The extensive processing capabilities of HNI will enable Olam to offer a fully integrated solution across the almond value chain from the US, including processed whole nuts and value-added ingredients, complementing similar capabilities in Australia and Vietnam.
Besides its two primary processing facilities, HNI also manufactures almond ingredients in its newly commissioned ingredients processing plant, which also houses steam sterilization and pasteurization facilities.
Backed by three almond grower-family shareholders of APB, HNI has built a strong customer franchise in the US and a growing customer base in the EU, Japan and Korea, which include branded food manufacturers, retailers and exporters.
The acquisition comes at a time of high growth within the healthy snacking segment. This includes the “hero ingredient” almonds which, in September were crowned the most popular nut in new product introductions across Europe for the fourth consecutive year. https://www.foodingredientsfirst.com/news/Hero-ingredient-Almonds-crowned-most-popular-nut-in-Europe.html
According to Innova Market Insights, there were over 4,500 new product introductions with almonds in Europe in 2018, representing 45 percent of all new product introductions with almonds globally. The Almond Board of California (ABC) says that this popularity is due to almonds’ versatility and ability to tap into trends including clean label and plant-based foods.

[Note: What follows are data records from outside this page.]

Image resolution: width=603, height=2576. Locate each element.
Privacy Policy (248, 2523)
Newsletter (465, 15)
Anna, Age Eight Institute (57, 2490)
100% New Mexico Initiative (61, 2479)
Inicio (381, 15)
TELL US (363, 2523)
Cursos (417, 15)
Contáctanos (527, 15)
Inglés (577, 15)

Combining HNI’s processing capabilities with Olam’s global network and Edible Nuts expertise will allow the company to keep pace with the growing demand in and outside the US.

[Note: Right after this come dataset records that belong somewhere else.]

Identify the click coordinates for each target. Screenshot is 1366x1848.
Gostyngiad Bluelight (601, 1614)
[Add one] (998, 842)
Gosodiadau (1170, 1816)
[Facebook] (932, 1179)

Olam is one of the leading providers of edible nuts with a global network of procurement, processing and distribution operations across a portfolio which includes almonds, cashew, hazelnuts, peanuts, pistachios, walnuts, sesame, quinoa and chia.
Following Olam’s acquisition, HNI’s senior executive team and its 400 employees will continue to manage the existing operations and grow the ingredients business.
The grower-family vendors will also continue to supply HNI with almonds for processing.
The acquisition will be funded by a combination of internal accruals and existing debt facilities. The transaction is expected to be completed in November, subject to customary closing conditions.
It is also expected to be earnings and returns accretive from the first year after consolidation. The price consideration was arrived at on a willing buyer, willing-seller basis.